Inmediatamente hice volver a las vacas junto al torrente en furia y luego me
acerqué al agua y mi pequeño Hermano levantó su brazo derecho sobre el torrente
y al hacer como un gran signo de la cruz inmediatamente se cortó el torrente
por donde descendía. Mi Hermano me dijo: “Pasa, hermana mía” y yo le dije:
“Espera, Hermano mío, que hago pasar rápido a mis vacas y tú Hermano mío, pasa
también, pasemos juntos”. Y nos dimos la mano. Pasamos todos y llegamos al
otro lado. No he vuelto a ver más a mi querido Hermano. Cuando el torrente se
cortó, el ruido y el estrépito que hacía se detuvieron y continuó recién cuando
lo habíamos atravesado”.
Lo he dicho e importa no olvidarlo: Mélanie
escribía estas cosas por obediencia y contra su voluntad. Debe suponerse, pues,
que narra sólo lo estrictamente necesario y que omite, voluntaria o
involuntariamente, una multitud de hechos análogos que podían ser considerados
por ella como accesorios o simplemente repetitivos y por lo tanto
omisibles.
Además su increíble simplicidad que llega
hasta el punto de ignorar la diferencia
de los sexos, incluso cuando era anciana, (ignorancia que sería otra especie
de milagro), esta simplicidad, digo, que podría llamarse angelical, no le
permitía siempre el separar lo natural de lo sobrenatural en las cosas de pura
contingencia.

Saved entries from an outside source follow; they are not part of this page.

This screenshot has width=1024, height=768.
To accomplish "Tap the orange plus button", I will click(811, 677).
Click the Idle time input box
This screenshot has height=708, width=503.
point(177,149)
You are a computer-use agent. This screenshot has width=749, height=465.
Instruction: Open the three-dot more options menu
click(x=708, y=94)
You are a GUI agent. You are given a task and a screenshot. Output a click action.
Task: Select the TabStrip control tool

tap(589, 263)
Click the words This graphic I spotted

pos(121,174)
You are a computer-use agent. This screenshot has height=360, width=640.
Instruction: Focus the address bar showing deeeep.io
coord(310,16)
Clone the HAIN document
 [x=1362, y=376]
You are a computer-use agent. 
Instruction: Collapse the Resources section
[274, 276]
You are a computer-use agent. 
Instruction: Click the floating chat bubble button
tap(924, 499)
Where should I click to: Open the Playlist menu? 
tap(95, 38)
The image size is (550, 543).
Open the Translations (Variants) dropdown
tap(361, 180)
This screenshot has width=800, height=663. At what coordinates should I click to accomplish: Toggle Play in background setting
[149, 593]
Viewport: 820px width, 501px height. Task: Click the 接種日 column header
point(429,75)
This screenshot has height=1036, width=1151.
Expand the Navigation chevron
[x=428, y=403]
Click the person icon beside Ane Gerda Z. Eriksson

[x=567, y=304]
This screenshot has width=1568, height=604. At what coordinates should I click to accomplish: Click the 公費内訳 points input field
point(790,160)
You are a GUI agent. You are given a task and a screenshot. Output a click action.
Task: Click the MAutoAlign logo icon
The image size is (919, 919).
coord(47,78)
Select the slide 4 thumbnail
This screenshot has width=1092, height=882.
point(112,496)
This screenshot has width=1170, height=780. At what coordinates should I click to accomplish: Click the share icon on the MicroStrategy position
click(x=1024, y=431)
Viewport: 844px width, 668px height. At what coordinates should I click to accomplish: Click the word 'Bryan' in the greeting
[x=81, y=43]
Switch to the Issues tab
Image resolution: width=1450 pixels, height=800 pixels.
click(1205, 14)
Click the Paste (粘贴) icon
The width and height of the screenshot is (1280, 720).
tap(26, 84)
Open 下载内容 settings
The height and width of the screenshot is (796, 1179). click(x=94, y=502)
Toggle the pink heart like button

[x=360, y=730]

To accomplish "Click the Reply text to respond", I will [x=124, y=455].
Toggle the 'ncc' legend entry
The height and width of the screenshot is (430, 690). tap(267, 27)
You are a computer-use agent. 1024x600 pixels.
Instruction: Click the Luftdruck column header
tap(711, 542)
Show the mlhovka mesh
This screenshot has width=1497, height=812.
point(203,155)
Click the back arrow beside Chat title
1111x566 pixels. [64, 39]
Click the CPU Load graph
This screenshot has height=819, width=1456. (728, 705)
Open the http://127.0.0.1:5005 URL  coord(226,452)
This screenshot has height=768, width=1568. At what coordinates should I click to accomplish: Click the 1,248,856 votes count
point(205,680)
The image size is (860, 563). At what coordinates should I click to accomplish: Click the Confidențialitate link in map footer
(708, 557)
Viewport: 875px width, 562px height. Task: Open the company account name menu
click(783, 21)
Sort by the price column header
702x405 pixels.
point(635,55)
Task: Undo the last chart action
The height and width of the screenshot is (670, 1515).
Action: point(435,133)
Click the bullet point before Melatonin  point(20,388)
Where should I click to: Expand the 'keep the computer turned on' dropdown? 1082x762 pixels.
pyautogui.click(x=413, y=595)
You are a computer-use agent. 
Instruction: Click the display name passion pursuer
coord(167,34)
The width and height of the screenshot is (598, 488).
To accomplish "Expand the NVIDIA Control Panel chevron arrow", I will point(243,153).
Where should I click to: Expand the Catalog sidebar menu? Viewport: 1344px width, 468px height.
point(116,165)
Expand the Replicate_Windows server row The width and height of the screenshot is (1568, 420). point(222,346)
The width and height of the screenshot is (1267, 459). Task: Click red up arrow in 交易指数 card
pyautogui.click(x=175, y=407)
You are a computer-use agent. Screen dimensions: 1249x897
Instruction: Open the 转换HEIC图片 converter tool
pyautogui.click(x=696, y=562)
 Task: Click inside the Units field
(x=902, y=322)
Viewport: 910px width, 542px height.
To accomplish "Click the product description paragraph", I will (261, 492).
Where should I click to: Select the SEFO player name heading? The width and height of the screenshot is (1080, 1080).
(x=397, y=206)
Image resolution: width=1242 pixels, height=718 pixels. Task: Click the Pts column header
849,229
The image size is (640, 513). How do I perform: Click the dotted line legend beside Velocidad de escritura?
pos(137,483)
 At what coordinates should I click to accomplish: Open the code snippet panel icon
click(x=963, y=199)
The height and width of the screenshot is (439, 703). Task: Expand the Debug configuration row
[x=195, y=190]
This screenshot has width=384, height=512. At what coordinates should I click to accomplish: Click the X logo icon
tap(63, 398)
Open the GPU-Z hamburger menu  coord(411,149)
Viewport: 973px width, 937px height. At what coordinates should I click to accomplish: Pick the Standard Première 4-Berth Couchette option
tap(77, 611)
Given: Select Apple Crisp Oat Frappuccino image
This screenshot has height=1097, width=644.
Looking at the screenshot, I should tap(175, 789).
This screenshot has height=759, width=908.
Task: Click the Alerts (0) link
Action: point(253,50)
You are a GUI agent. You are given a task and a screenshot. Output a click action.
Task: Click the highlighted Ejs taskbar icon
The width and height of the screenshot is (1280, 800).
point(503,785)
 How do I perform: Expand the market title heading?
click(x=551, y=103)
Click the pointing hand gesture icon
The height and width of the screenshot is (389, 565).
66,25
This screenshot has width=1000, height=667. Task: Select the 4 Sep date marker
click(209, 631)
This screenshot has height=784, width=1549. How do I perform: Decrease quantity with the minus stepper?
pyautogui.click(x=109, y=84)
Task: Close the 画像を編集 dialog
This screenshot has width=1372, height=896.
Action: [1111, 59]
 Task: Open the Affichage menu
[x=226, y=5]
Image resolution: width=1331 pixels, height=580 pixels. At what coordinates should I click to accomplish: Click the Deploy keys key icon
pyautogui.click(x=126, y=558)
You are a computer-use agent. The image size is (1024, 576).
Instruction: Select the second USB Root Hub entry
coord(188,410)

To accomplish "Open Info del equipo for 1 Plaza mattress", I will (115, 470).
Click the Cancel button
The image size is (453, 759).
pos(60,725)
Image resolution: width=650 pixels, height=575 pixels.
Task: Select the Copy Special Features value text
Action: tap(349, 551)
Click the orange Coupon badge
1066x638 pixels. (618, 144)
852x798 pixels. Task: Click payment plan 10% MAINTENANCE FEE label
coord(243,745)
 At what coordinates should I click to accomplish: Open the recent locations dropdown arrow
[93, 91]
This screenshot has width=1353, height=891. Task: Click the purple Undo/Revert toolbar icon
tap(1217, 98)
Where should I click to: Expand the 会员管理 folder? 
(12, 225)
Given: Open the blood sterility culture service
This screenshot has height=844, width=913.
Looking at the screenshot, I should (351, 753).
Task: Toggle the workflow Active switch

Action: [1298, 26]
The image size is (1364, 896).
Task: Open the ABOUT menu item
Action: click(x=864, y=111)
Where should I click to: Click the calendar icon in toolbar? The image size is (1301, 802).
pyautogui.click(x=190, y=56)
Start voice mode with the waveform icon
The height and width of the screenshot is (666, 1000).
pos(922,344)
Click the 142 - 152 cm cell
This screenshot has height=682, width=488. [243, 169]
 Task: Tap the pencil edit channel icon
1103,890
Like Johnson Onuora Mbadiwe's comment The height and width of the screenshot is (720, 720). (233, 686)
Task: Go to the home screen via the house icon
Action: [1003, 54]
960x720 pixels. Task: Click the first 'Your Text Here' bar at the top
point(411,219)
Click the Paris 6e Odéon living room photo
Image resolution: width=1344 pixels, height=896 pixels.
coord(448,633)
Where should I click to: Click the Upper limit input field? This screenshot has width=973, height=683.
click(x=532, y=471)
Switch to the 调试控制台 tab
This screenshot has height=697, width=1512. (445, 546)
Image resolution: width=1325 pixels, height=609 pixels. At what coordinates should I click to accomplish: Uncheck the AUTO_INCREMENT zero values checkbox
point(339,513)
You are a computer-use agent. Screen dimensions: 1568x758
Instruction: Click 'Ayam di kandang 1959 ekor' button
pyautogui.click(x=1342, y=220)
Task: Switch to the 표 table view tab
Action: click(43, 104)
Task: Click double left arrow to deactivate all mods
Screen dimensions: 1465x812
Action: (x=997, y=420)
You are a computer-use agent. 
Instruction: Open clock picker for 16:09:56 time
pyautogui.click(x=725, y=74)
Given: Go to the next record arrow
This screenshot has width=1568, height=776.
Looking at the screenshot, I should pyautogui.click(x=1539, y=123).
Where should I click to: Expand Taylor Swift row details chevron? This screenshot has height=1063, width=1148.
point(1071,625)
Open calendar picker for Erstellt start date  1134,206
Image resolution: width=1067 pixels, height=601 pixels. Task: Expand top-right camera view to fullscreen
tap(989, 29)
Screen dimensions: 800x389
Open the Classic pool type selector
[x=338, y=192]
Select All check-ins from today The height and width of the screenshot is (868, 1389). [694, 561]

En otras palabras, ella podía y debía creer como muy ordinarios
ciertos efectos que, para otros, hubieran sido la ocasión de una admiración y
estupor indecibles.
Mélanie veía y sentía en Dios. Estaba forzada a pasar, por así decirlo, a través de Dios,
a atravesar una triple capa de luz para poder llegar a las cosas sensibles,
tan poco discernibles como los muebles para el trabajador cuando vuelve cansado
de la cosecha. Esto es particularmente observable cuando su confesor le pide
el detalle de ciertas curaciones milagrosas y sobre todo cuando le hace hablar
sobre los estigmas que ella pensaba se trataba de un privilegio común a todos
los cristianos, sin excepción. “Si el buen Dios hace todo lo que quiere, yo no
soy la causa”, decía ella. Eso era suficiente para ella. Eternamente.
Henos aquí a muchas millas de distancia de la
pequeña campesina tonta y grosera de la leyenda. El objeto de la presente
publicación es mostrar lo que fue en realidad: un prodigio de santidad bajo las
apariencias de la nada, ignorante al máximo de todo lo que enseñan los hombres
y sabia hasta causar temor de aquello que sólo Dios puede enseñar. La
célebre Aparición, lejos de ser una novedad para ella fue la consecuencia
necesaria, querida por Dios, de toda la vida interior y profundamente escondida
de una pequeña niña que había pasado las cimas más altas de la vida mística y
que creía ser el lodo del camino.
[1] Juego de palabras intraducibles al español: “Envoyait” = Enviaba; “Voyait”= Veía.